____ EXTRACTED INFORMATION
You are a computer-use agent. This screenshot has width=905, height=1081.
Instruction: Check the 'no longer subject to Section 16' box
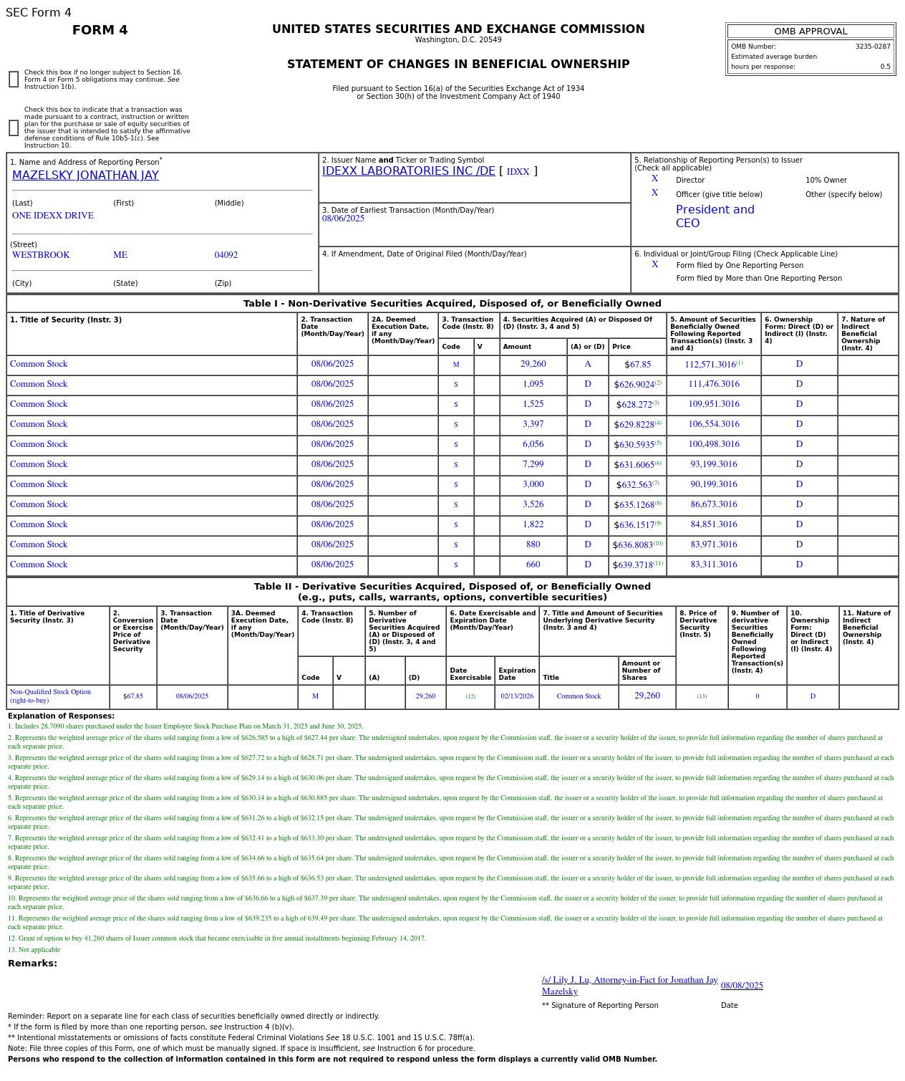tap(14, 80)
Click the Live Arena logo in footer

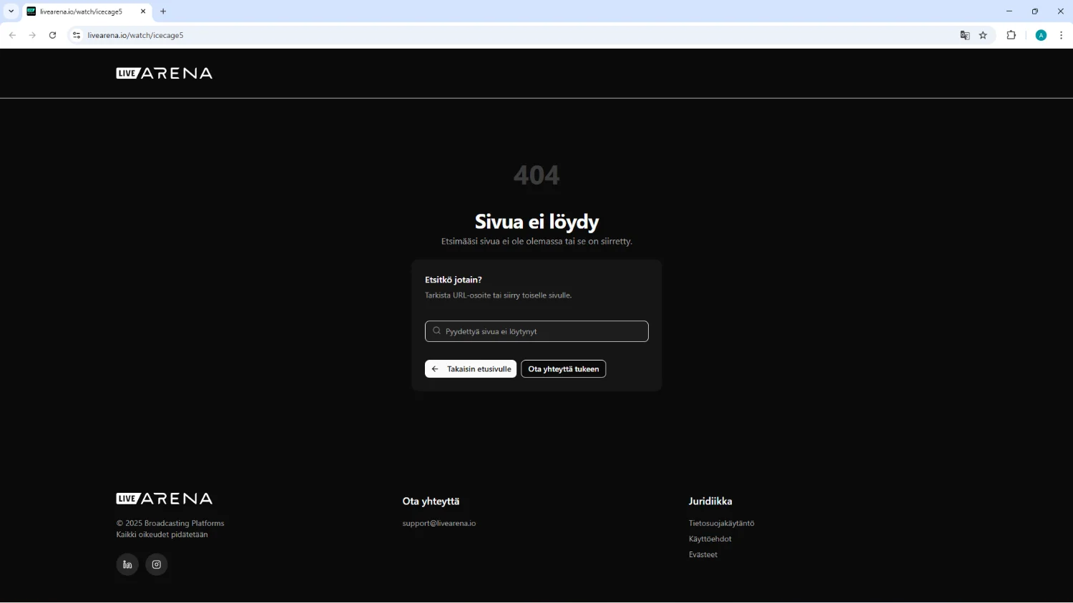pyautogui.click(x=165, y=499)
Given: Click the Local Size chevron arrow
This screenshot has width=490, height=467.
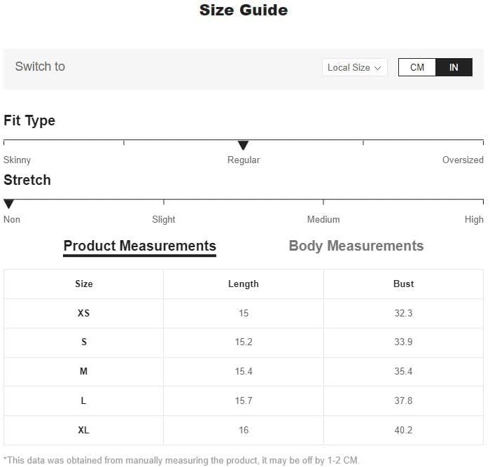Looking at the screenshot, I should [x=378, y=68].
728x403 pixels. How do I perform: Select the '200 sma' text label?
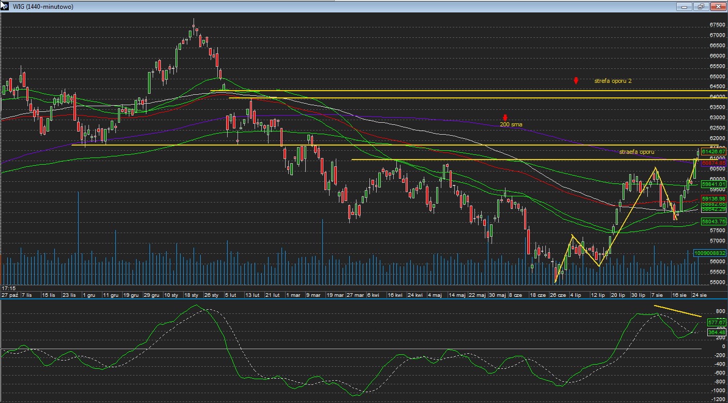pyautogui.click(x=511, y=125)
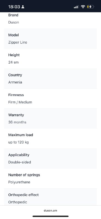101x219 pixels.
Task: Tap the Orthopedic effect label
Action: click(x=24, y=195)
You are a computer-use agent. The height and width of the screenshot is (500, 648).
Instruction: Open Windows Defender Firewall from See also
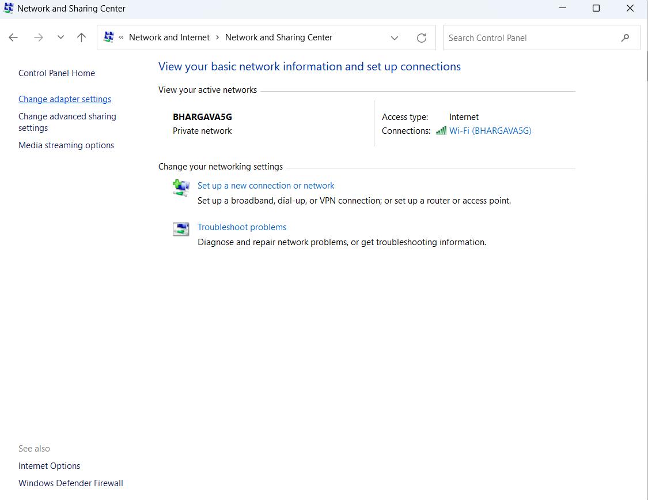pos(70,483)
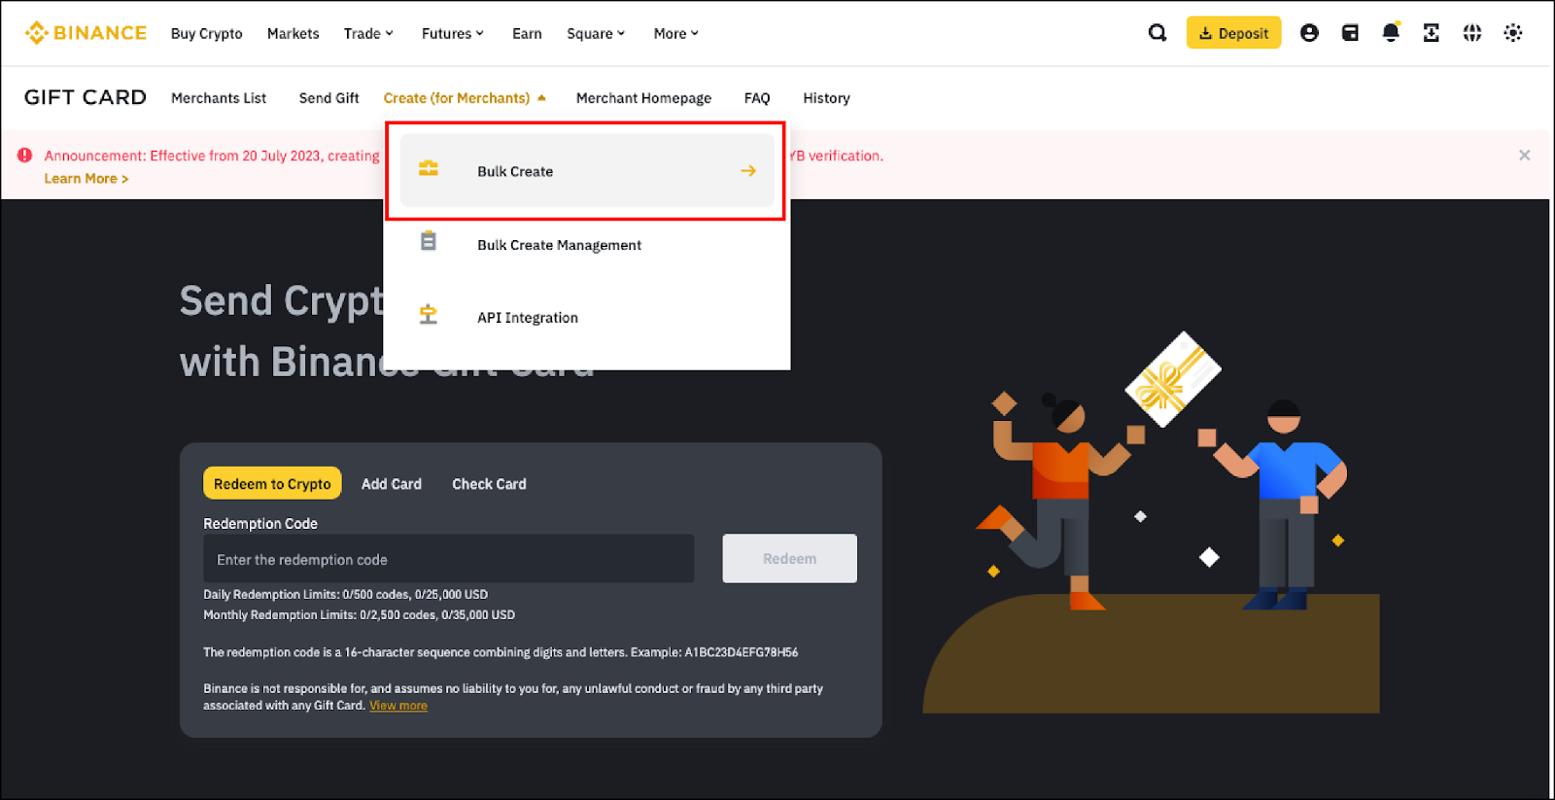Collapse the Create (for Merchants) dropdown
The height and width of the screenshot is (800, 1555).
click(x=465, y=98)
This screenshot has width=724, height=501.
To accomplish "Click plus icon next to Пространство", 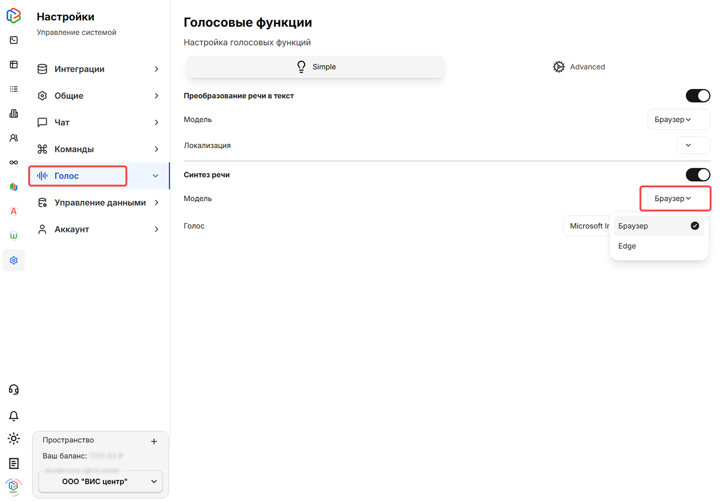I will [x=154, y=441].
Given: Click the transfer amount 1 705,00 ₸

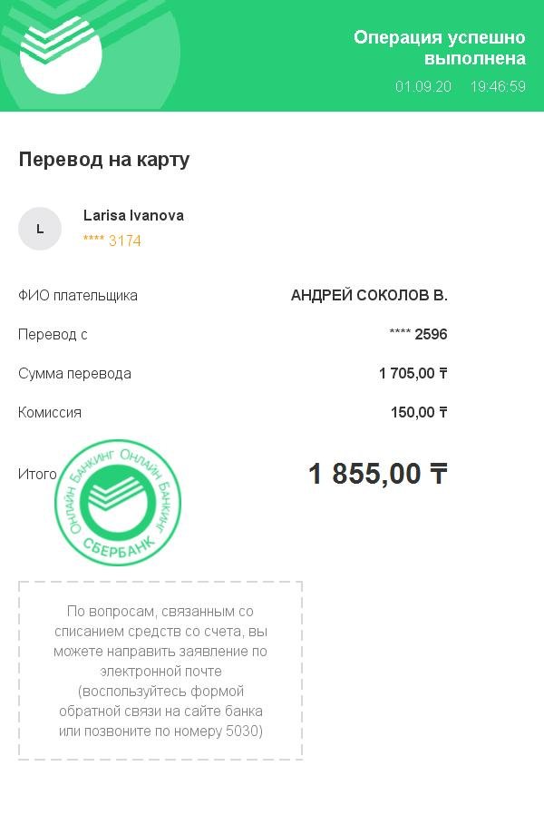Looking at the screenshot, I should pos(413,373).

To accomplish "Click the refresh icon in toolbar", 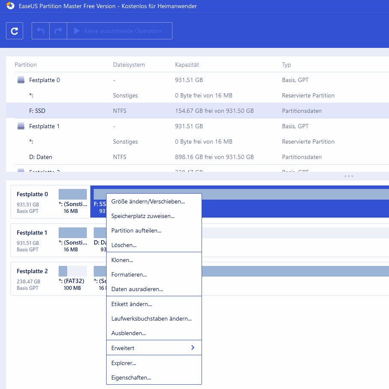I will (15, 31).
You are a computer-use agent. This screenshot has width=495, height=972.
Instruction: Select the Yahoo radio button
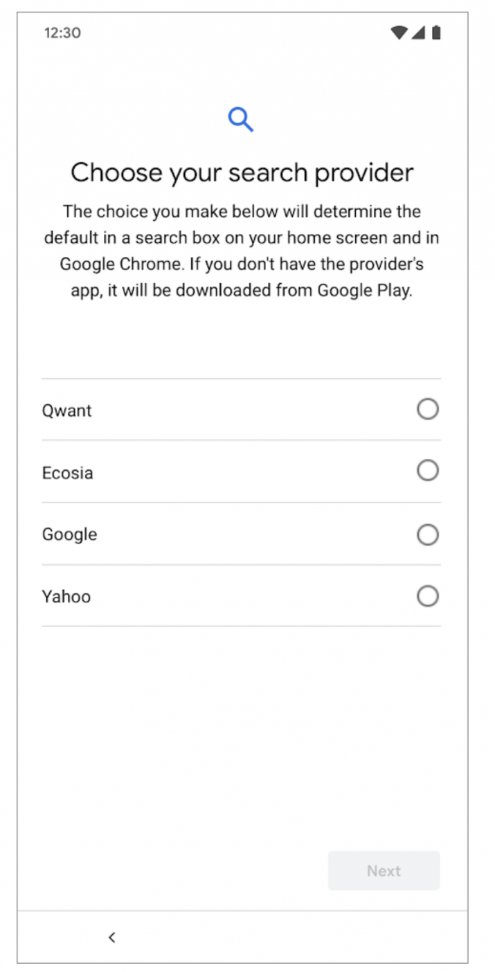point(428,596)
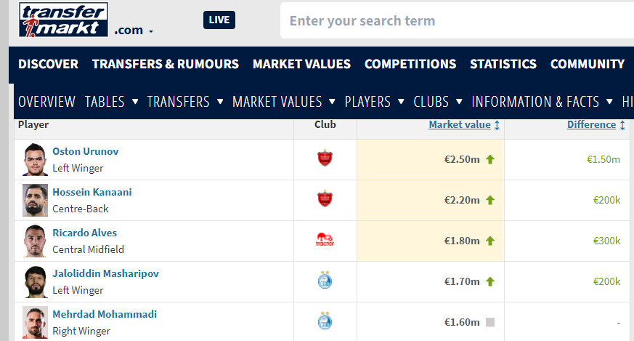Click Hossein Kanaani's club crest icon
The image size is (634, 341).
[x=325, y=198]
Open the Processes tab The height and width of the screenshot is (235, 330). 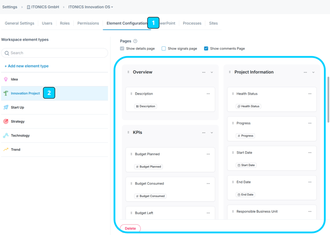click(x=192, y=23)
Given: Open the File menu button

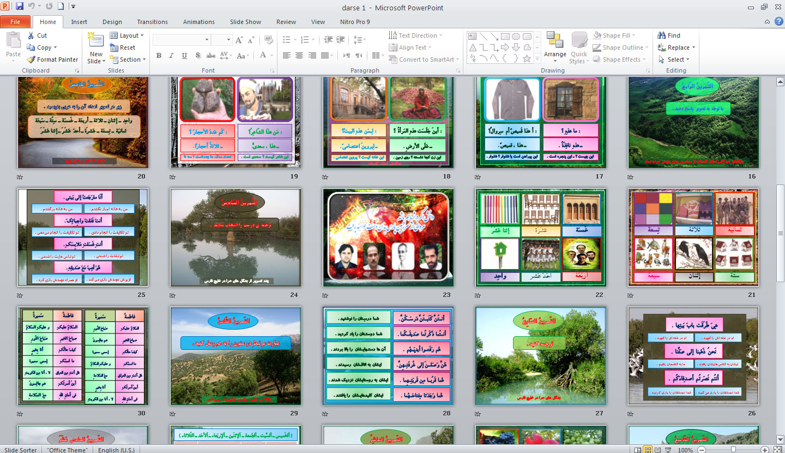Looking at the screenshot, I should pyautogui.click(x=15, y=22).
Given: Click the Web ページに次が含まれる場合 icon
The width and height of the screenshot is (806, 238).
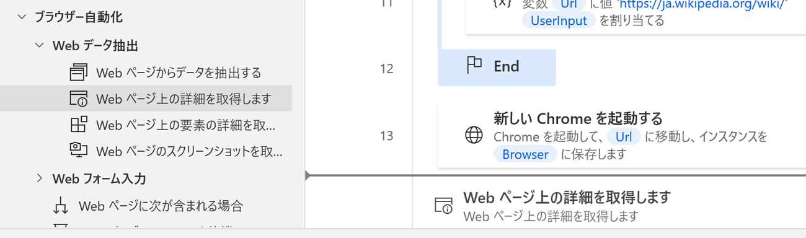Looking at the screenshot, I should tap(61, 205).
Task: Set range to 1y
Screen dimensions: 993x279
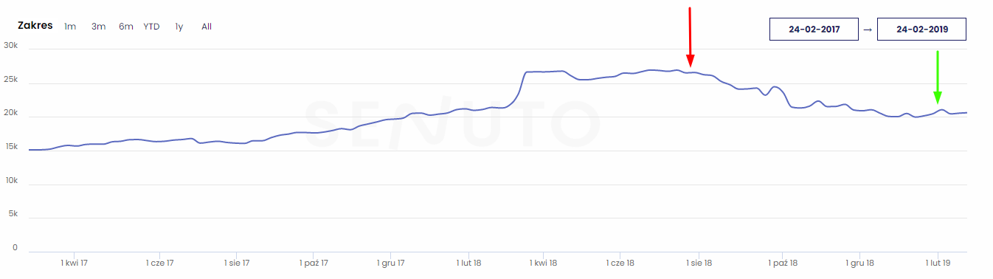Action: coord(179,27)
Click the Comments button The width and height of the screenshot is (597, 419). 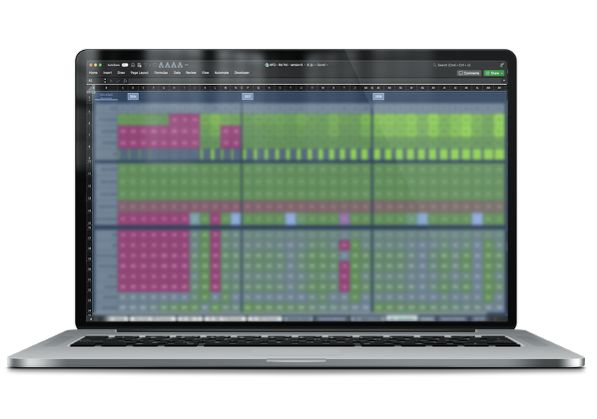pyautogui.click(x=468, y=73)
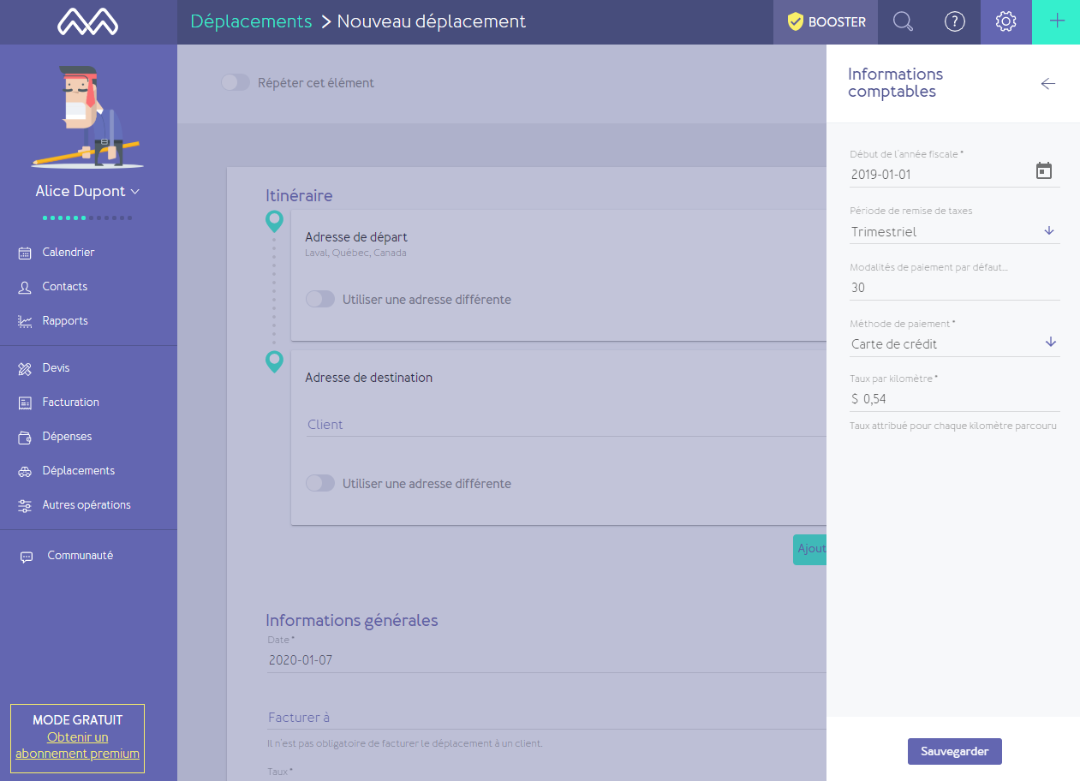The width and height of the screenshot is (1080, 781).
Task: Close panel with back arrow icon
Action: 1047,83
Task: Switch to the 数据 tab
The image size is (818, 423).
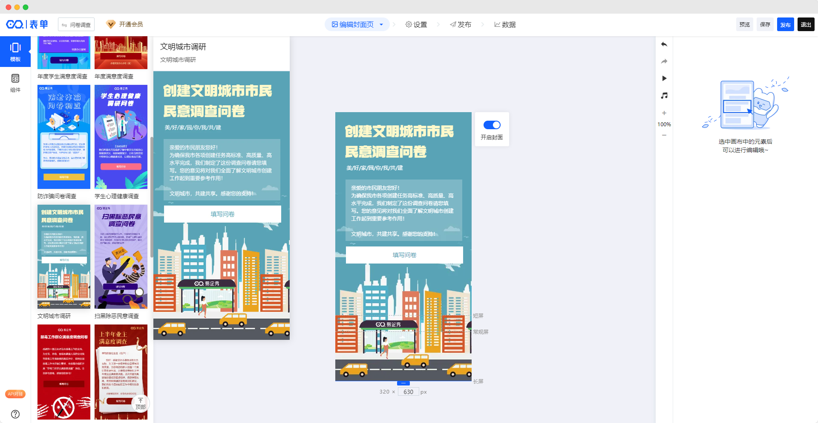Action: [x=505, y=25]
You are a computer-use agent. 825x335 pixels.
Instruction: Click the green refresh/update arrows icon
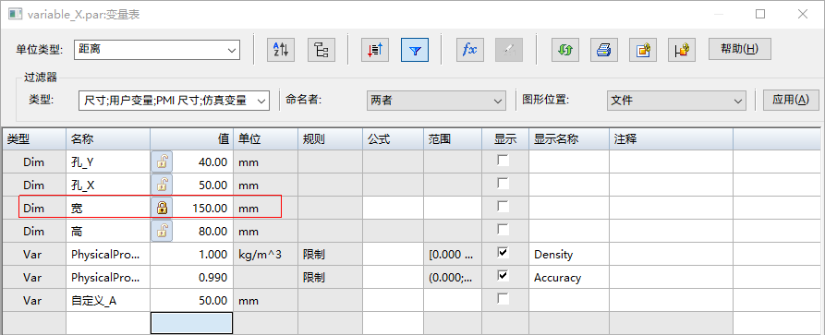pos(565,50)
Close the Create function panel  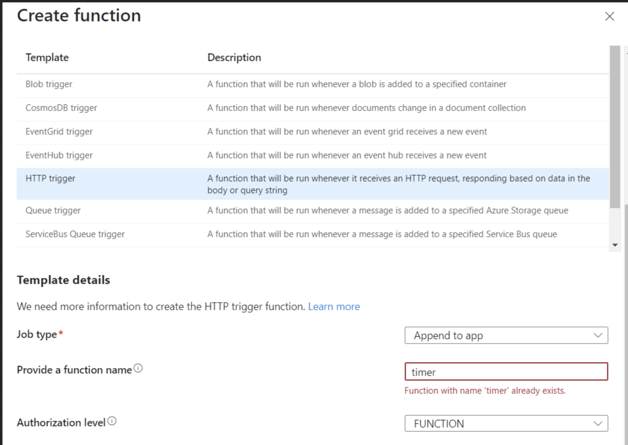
________
§ **WHAT THE TASK ASKS**
From the line containing "Instruction: Click the" through the last line of the records, both included, output those lines exactly and nothing else; skip the pictures.

§ **WRITTEN RESPONSE**
Instruction: Click the green refresh/update arrows icon
pos(565,50)
Close the Create function panel  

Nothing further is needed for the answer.